*TASK LIST*:
a: Copy out the stretch of the court memorandum on the grand jury instructions motion from "While I decide" through "64, ECF 70.".
b: How might the court memorandum on the grand jury instructions motion go on? Write its next part, starting after the last sentence shown.

*TEXT EXCERPT*:
↓↓↓
Opinion
CRIMINAL ACTION No. 20-cr-00045
01-29-2021
McHugh, J.
MEMORANDUM
Defendants Kenyatta Johnson and Dawn Chavous are charged with Honest Services Wire Fraud in violation of 18 U.S.C. § 1343 and § 1346. The Government contends that Mr. Johnson, as a member of the Philadelphia City Council, was motivated to use his "councilmanic prerogative" to approve of land use within his district in ways favorable to co-defendants Abdur Rahim Islam and Shahied Dawan because of a consulting contract they issued to Johnson's wife, Dawn Chavous, which required her to perform little or no work. Johnson and Chavous have filed a joint motion (ECF 47) to compel the production of the grand jury instructions relating to Counts Nine and Ten of the Indictment, which the Government opposes (ECF 56).
While I decide this Motion on its merits, I note that at oral argument, the Government stated, in the context of discussing a Motion to Dismiss, that "[i]f the Court would like to review the entirety of the [grand jury] transcript, the Government is more than happy to provide it." Tr. Mot. Hearing at 64, ECF 70.
↑↑↑
*SUPPLIED RECORDS*:
↓↓↓
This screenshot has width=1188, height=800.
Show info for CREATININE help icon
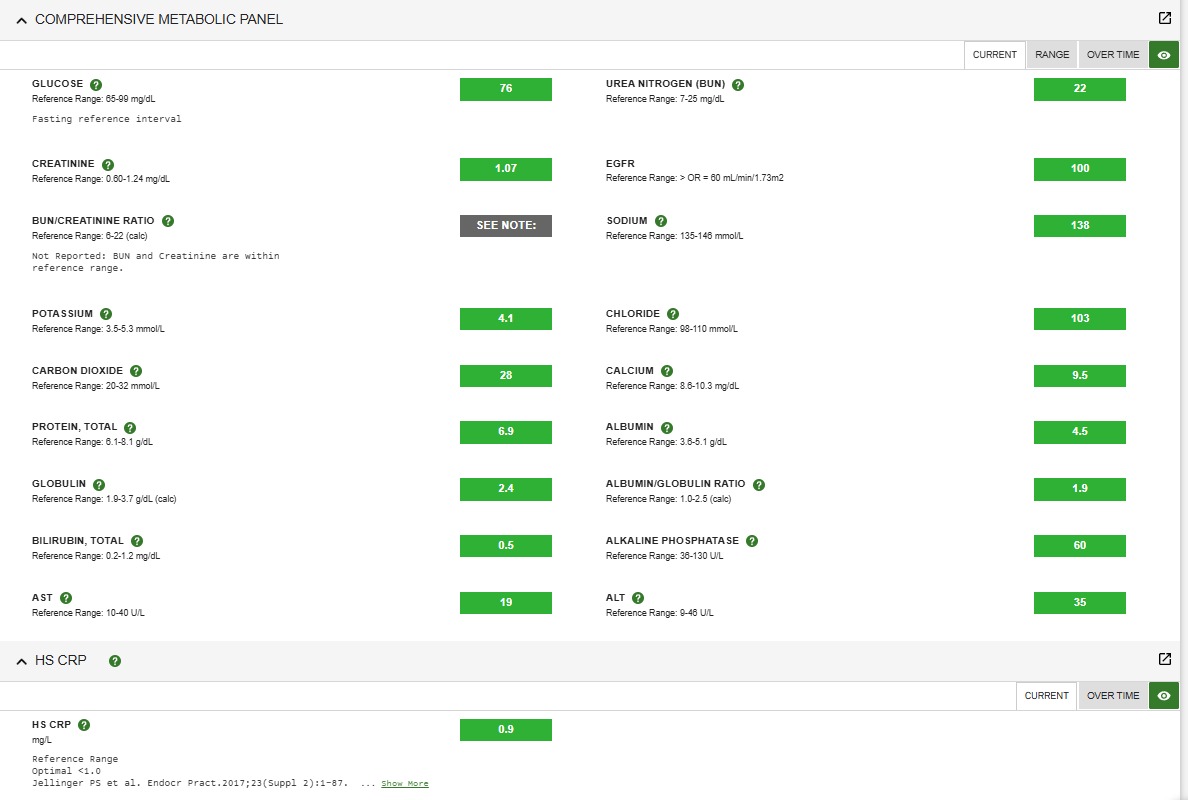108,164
↑↑↑
↓↓↓
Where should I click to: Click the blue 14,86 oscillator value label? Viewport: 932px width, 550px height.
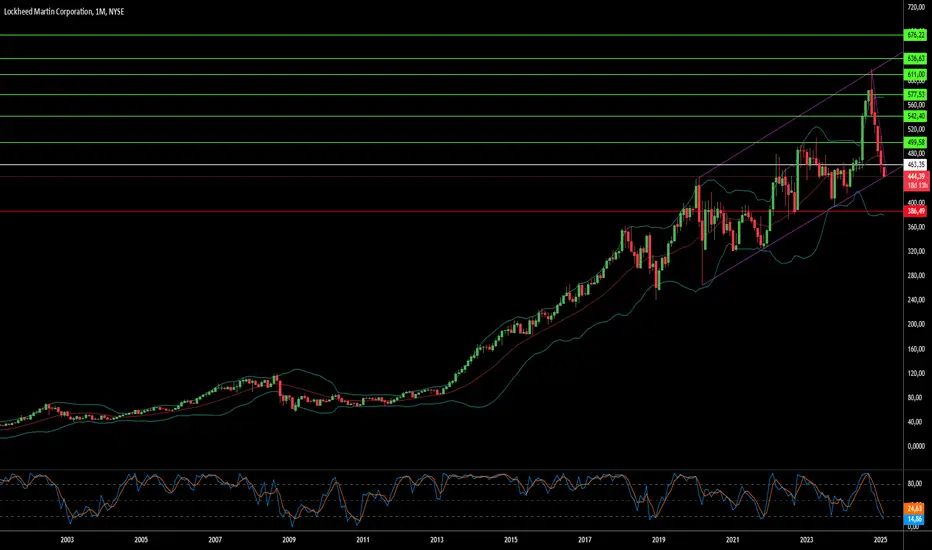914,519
↑↑↑
*OUTPUTS FOR THE TASKS*:
a:
While I decide this Motion on its merits, I note that at oral argument, the Government stated, in the context of discussing a Motion to Dismiss, that "[i]f the Court would like to review the entirety of the [grand jury] transcript, the Government is more than happy to provide it." Tr. Mot. Hearing at 64, ECF 70.

b:
Grand jury proceedings are entitled to a strong presumption of regulatory. In re Grand Jury Proceedings, 632 F.2d 1033, 1041 (3d Cir. 1980). Courts may order disclosure of grand jury matters if a defendant "shows that a ground may exist to dismiss the indictment because of a matter that occurred before the grand jury." FED. R. CRIM. P. 6(e)(3)(E)(ii). The moving party must show "a particularized need for that information which outweighs the public interest in secrecy." United States v. McDowell, 888 F.2d 285, 289 (3d Cir. 1989) (citing United States v. Proctor & Gamble Co., 356 U.S. 677, 683 (1958)). "Once such a need is shown" the district court weighs "the competing interests" and may "order so much disclosure as needed for the ends of justice." Id. (citing In re Grand Jury Matter (Catania), 682 F.2d 61, 62 (3d Cir. 1982). The district court "necessarily is infused with substantial discretion" in its analysis. Id. (citing Douglas Oil Co. v. Petrol Stops Northwest, 441 U.S. 211, 223 (1979)); see also Dennis v. United States, 384 U.S. 855, 870 (1966) (noting that "developments" allowing for increased disclosure of grand jury materials "are entirely consonant with the growing realization that disclosure, rather than suppression, of relevant materials ordinarily promotes the proper administration of criminal justice.").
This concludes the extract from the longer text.